-------- DATA RECORDS

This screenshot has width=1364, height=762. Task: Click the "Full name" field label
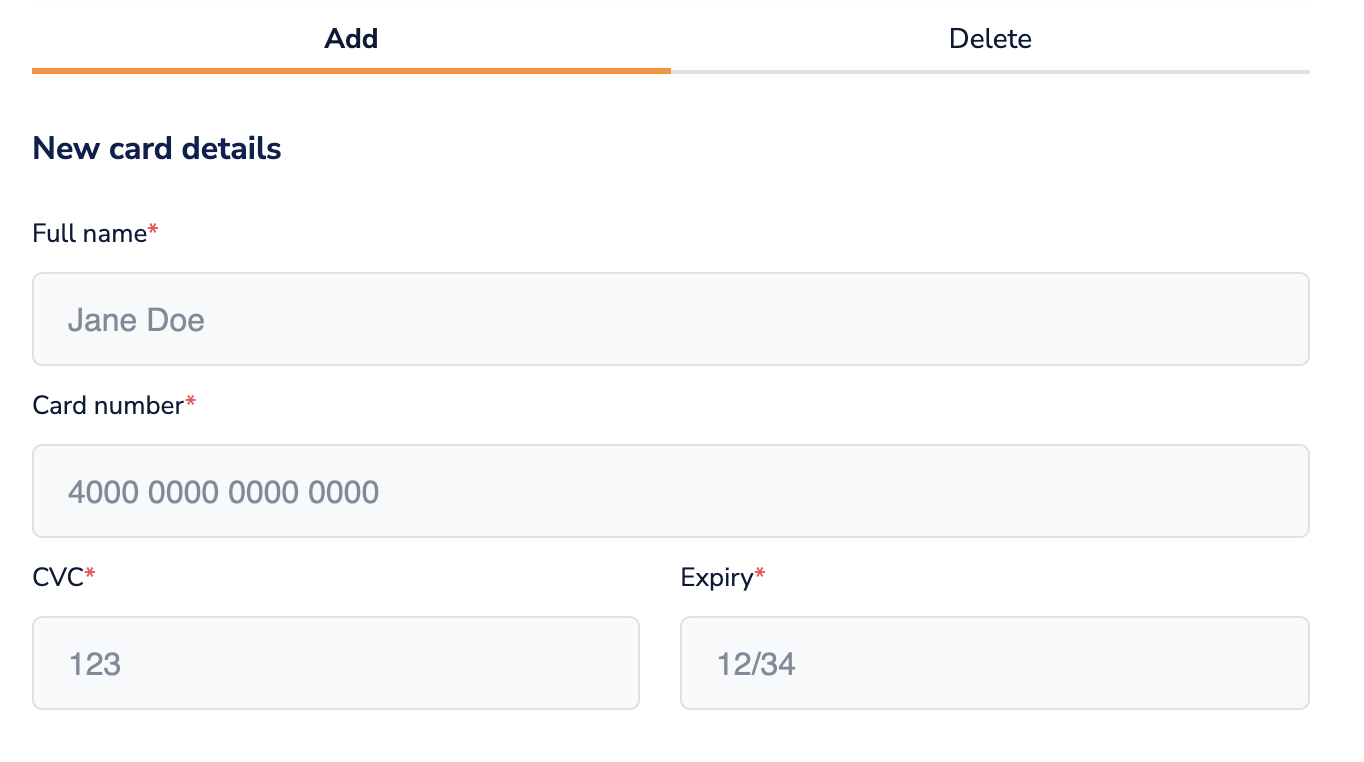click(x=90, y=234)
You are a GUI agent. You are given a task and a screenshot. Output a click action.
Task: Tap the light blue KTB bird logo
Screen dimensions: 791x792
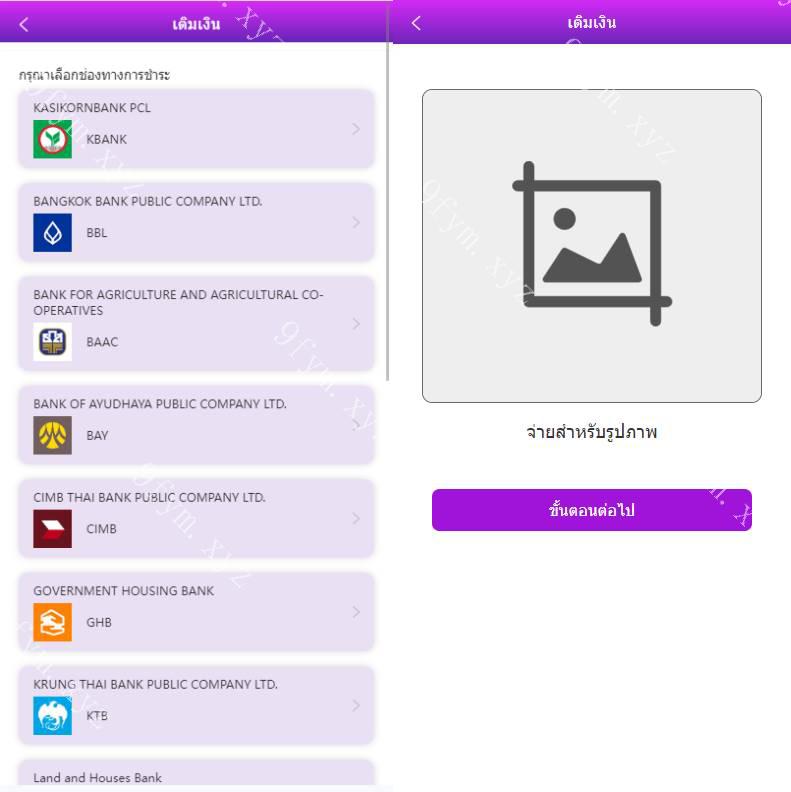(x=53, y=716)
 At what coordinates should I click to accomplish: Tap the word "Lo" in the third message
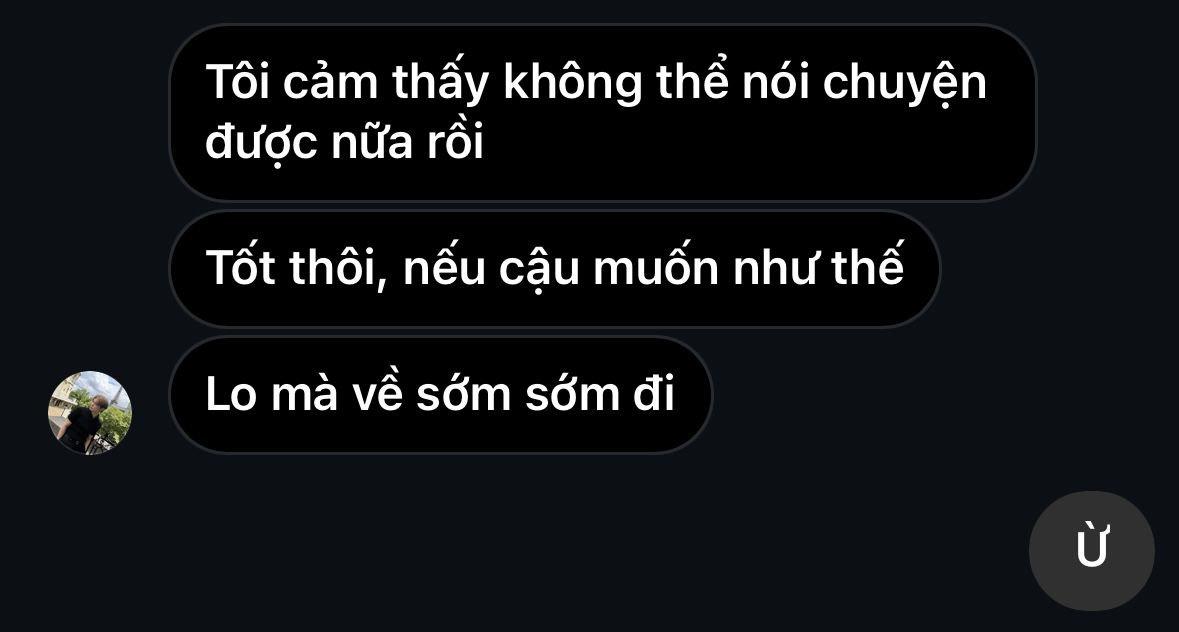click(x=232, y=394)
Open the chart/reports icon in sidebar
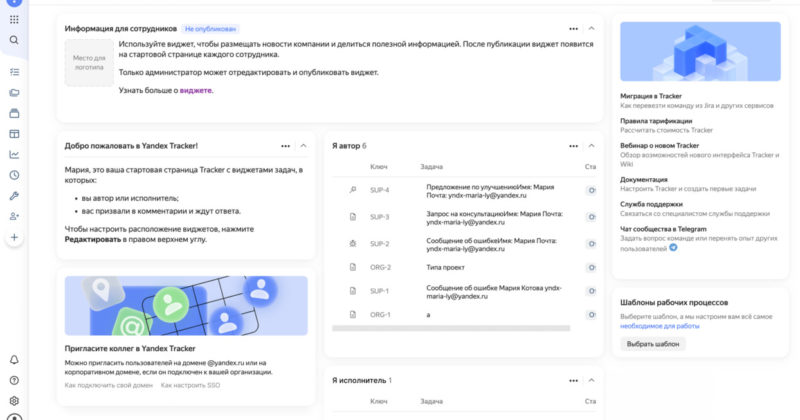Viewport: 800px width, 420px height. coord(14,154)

----------------

▶ **WHAT YOU SHOULD DO**
From the line that contains "Task: Tap the light blue KTB bird logo" to the end of the listing, give every line again exactly as written. Leave the pictures out.

▶ **ANSWER SPACE**
Task: Tap the light blue KTB bird logo
Screen dimensions: 791x792
(x=53, y=716)
 At what coordinates should I click to accomplish: Tap the word "Lo" in the third message
click(x=232, y=394)
Open the chart/reports icon in sidebar
Viewport: 800px width, 420px height. coord(14,154)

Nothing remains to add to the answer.